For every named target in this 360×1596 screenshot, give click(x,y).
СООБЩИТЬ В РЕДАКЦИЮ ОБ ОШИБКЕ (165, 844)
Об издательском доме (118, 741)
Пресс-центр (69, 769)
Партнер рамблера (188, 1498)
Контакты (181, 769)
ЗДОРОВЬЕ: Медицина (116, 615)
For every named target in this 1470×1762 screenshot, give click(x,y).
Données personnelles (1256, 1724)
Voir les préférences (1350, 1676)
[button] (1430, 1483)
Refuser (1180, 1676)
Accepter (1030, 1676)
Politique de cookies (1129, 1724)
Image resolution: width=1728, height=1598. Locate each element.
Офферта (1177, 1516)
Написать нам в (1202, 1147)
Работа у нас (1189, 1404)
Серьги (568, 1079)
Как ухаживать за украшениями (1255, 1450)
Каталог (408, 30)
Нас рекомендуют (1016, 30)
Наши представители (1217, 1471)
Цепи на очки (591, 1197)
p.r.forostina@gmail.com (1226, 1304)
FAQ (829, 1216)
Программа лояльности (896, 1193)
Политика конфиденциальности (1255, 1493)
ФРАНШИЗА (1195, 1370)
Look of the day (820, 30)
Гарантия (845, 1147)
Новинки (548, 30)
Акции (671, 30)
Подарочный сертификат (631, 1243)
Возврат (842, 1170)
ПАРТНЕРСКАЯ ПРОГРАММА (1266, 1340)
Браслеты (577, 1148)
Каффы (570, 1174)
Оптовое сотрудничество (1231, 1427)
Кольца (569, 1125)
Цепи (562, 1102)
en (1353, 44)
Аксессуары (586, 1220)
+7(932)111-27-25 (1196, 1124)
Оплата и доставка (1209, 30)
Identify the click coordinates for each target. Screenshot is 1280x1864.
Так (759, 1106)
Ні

How to complete this task => The word "target" appears in some lines above. Return every one of those lines.

Written reply =>
For every named target in this 360×1596 screenshot, give click(x,y).
For every named target in this 1470×1762 screenshot, give click(x,y).
Identify the click coordinates for each target. Screenshot is 1280x1864.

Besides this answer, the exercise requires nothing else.